De regeling is in werking getreden op 4 april 2012. Vóór inwerkingtreding van de regeling heeft belanghebbende aan de inspecteur bij brief van 22 februari 2012 een verzoek gedaan als bedoeld in artikel 32ba, zevende lid, van de Wet op de loonbelasting 1964. De inspecteur heeft bij voor bezwaar vatbare beschikking van 27 februari 2012 geoordeeld dat de regeling een regeling voor vervroegd uittreden is als bedoeld in artikel 32ba, zesde lid, van de Wet op de loonbelasting 1964. Bij brief van 5 april 2012 heeft belanghebbende daartegen bezwaar gemaakt. In overleg met de inspecteur heeft belanghebbende dit bezwaar ingetrokken, omdat de regeling inmiddels was ingevoerd, en heeft belanghebbende bezwaar gemaakt tegen de afdracht van loonbelasting over het onderhavige tijdvak.

3 Geschil

3.1.

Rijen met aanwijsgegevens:
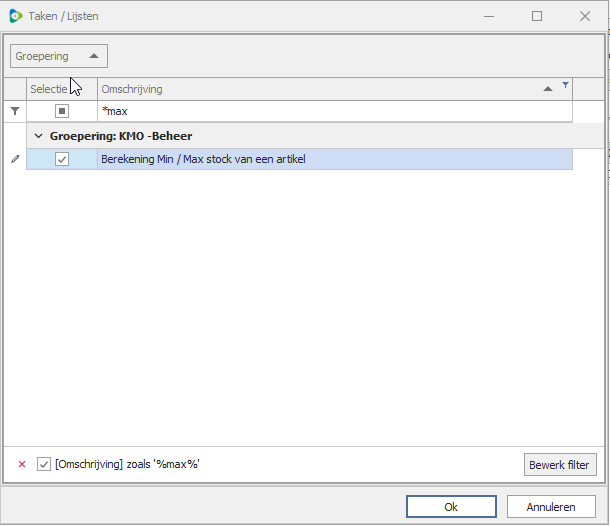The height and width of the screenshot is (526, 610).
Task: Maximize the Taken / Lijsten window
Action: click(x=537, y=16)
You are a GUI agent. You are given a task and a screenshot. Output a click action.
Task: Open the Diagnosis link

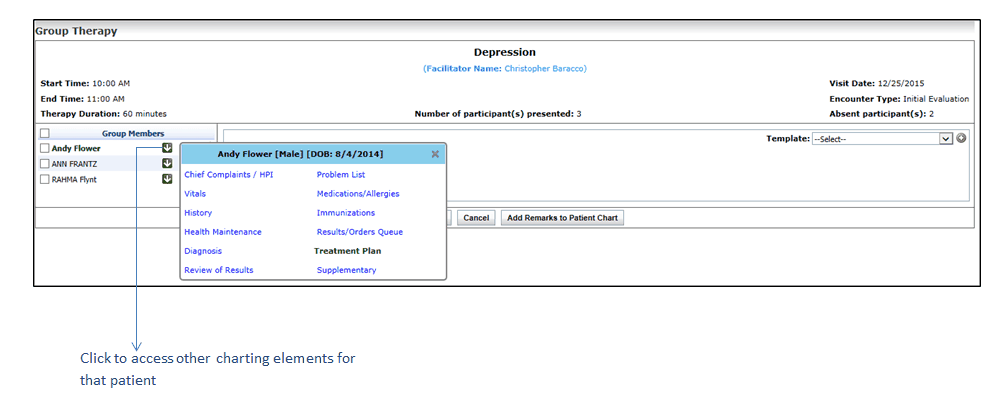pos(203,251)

Wat te doen.
a – Beantwoord over de tekst over de regeling en de loonbelasting de volgende vragen:
(i) Op welke datum is de regeling in werking getreden?
(ii) Welke bepaling noemt de inspecteur in de beschikking van 27 februari 2012?
(iii) Waarom heeft belanghebbende het bezwaar van 5 april 2012 ingetrokken?
b – Schrijf de tekst over de regeling en de loonbelasting verder onder het kopje "3.1.".

Antwoorden per opdracht.
a –
(i) Op 4 april 2012.
(ii) Artikel 32ba, zesde lid, van de Wet op de loonbelasting 1964.
(iii) Omdat de regeling inmiddels was ingevoerd.

b –
In geschil is het antwoord op de vraag of de regeling kwalificeert als een regeling voor vervroegde uittreding in de zin van artikel 32ba, zesde lid, van de Wet op de loonbelasting 1964 (hierna: de Wet).

3.2.

Partijen doen hun standpunten steunen op de gronden die daartoe door hen zijn aangevoerd in de van hen afkomstige stukken en ter zitting.

3.3.

Belanghebbende concludeert tot gegrondverklaring van het beroep, vernietiging van de uitspraak op bezwaar en teruggaaf van de voldane belasting naar een bedrag van € 273.022. De inspecteur concludeert tot ongegrondverklaring van het beroep.